Lynn studied art at Brigham Young University, the University of Utah, and the Art Students League of New York, while living on very modest means. He later served as President of the Art Students League for 14 years. He was honored for stabilizing the league, which was reeling from the clashes of artistic rivalries on the staff and in the membership and was in financial trouble. During his presidency, the League liberalized its requirements for membership and placed a three-year limitation on Board membership. This condition continues today. Under Fausett, the League embarked on a greatly broadened approach to teaching and included teachers with radically different points of view on the staff.
Fausett also studied fresco painting in France and mosaics in Germany and Italy. He worked on murals for numerous important buildings including the Nebraska State Capitol, St. Bartholamous Church in New York, Irving Trust Co. in New York, Wall Street in New York City, the Foreign Exchange Telephone Building in New York City, the Baltimore Trust Co. in Maryland, Union Station in Kansas City, at the Chicago Worlds Fair, and many others.

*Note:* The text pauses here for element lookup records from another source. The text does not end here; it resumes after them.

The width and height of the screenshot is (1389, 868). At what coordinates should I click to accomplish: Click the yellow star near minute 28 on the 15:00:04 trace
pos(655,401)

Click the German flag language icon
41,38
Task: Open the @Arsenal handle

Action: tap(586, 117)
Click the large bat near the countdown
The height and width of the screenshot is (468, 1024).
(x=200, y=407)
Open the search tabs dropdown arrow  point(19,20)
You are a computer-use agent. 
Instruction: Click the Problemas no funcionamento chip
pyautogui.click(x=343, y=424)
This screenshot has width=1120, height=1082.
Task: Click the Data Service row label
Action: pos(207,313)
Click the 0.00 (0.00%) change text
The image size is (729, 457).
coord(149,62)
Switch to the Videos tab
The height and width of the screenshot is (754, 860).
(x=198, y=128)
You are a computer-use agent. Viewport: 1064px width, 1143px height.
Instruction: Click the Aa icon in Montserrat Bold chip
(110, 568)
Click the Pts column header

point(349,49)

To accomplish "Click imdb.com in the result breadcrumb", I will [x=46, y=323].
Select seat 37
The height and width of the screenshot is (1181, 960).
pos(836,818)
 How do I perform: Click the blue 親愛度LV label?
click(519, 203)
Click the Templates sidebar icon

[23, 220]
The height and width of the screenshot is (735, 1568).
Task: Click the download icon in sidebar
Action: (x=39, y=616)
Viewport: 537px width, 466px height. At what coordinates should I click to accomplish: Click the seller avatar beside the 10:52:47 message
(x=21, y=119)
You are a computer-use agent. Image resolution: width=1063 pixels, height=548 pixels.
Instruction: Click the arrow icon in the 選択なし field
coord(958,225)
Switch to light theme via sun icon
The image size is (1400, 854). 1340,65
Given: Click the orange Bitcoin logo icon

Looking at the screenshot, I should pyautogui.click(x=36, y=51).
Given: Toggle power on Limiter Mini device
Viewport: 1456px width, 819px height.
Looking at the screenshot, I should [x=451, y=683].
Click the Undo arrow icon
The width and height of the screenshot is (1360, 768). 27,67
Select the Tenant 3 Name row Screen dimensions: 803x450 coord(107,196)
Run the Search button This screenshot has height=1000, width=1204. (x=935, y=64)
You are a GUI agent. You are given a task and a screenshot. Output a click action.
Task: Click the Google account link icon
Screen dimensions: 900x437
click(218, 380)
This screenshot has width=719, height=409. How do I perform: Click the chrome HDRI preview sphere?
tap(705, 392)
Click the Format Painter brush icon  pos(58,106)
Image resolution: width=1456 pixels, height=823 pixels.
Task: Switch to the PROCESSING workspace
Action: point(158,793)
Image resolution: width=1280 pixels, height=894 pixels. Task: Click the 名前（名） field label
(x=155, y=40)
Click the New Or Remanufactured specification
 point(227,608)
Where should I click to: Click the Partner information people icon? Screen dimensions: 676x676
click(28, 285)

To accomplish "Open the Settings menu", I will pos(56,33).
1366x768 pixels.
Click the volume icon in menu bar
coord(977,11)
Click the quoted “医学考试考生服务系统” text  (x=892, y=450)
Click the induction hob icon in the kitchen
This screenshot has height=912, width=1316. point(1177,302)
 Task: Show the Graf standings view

He worked on four murals under WPA sponsorship, beginning with a mural for his home town in the Price City Hall, which involved nearly two years of work. Fausett also managed to complete other commissions including a large mural in the Union Building of the University of Wyoming and another work at the White Pine High School in Ely, Nevada. In addition, he painted many murals for the LDS Church, including a mural commemorating the 63rd anniversary of the founding of the Primary Association(the children's auxiliary).
Fausett's paintings utilized a technique employing gouache and tempera with oil varnishes rather than oil pigment itself. His earlier style partook of the 1930s American Scene art as popularized by Reginald Marsh and others. Later he increasingly employed photographs, especially upon his return to Utah in the 1960s. From about 1942 on, Fausett produced easel paintings of historical subjects and of impressions he retained from his childhood, including military life, ranch scenes, cattle drives, and various recollections of Utah Canyon country.
Lynn Fausett earned a place in Who's Who in New York in 1938, in Who's Who in America in 1940, and was twice listed in more recent years in Who's Who in American Art.